La Conférence avait lieu au Centre international des congrès, à l’hôtel Méridien-Président, sur la pointe occidentale du Cap-Vert. Lors d’un déjeuner de travail, je me suis trouvé, par hasard, à côté de Ian Johnson, un rouquin souriant et vif, qui n’est autre que le vice-président de la Banque mondiale. Johnson est un économiste britannique de grande réputation, pragmatique en diable, un vieux renard de la banque où il œuvre depuis plus de vingt ans. Le chiffre de 43 milliards de dollars nécessaires à la mise en route des programmes d’urgence m’avait impressionné. C’est Johnson qui avait présenté en séance plénière les savants calculs. J’ai voulu connaître quelques détails, m’informer sur le mode de calcul adopté, l’identité des bailleurs de fonds qui allaient débourser cette somme. Johnson m’a écouté avec bienveillance. Puis il m’a dit : « Don’t worry. Nobody has this kind of money ! » (« Ne vous inquiétez pas. Personne au monde ne va débourser une somme aussi énorme ! »).
Dans les pages précédentes, j’ai insisté sur les bouleversements climatiques (et leurs conséquences sociales) provoqués par la destruction des forêts tropicales, elle-même due principalement aux sociétés transcontinentales du bois et de l’élevage. Mais il existe une myriade d’autres cas témoignant des dommages irréparables infligés par les prédateurs à la nature. J’en prendrai un exemple : la dévastation du delta du fleuve Niger par la société pétrolière Shell.
Peuplé de plus de 100 millions d’habitants, quatrième producteur de pétrole au monde, le Nigeria est un pays puissant. Depuis deux décennies, il est gouverné par des dictateurs militaires, généralement issus du Nord musulman, plus corrompus et cruels les uns que les autres. Le régime peut compter sur la solidarité financière des grandes compagnies pétrolières, notamment la société Shell. Parfois, les dictateurs font mine de reculer d’un pas, sous la pression de l’opinion mondiale. Ces embellies, chaque fois, sont de courte duréecxxxviii.

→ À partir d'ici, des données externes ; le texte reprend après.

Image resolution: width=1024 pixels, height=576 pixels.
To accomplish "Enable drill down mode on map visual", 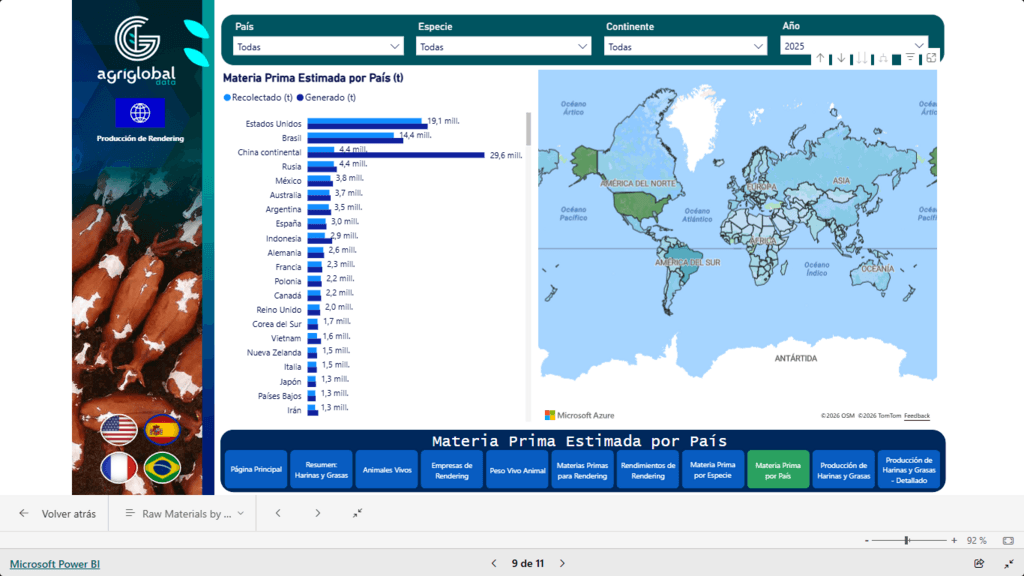I will 841,58.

Un peuple courageux de pêcheurs et de paysans, à la culture millénaire, vit dans le delta : les Ogoni. Leurs terres, la faune et la flore ont été ruinées par la pollution provoquée par les forages de Shell. Conduits par l’écrivain de réputation internationale Ken Saro-Wivwa, lui-même d’origine ogoni, les habitants du delta ont commencé, au début des années quatre-vingt-dix, à s’organiser pour protester contre le trust pétrolier. Ce mouvement a rencontré un vaste écho et a notamment été appuyé par des organisations écologistes aux États-Unis et en Grande-Bretagne.
Mais la répression impulsée par les généraux nigérians fut féroce : le vendredi 10 novembre 1995, le général Sani Abacha, chef de l’État, fit ainsi pendre dans la cour de la prison d’Harcourt Ken Saro-Wivwa et huit autres militants écologistes.
Concluons. Au sens littéral du terme, les prédateurs sont aujourd’hui en train de détruire la planète.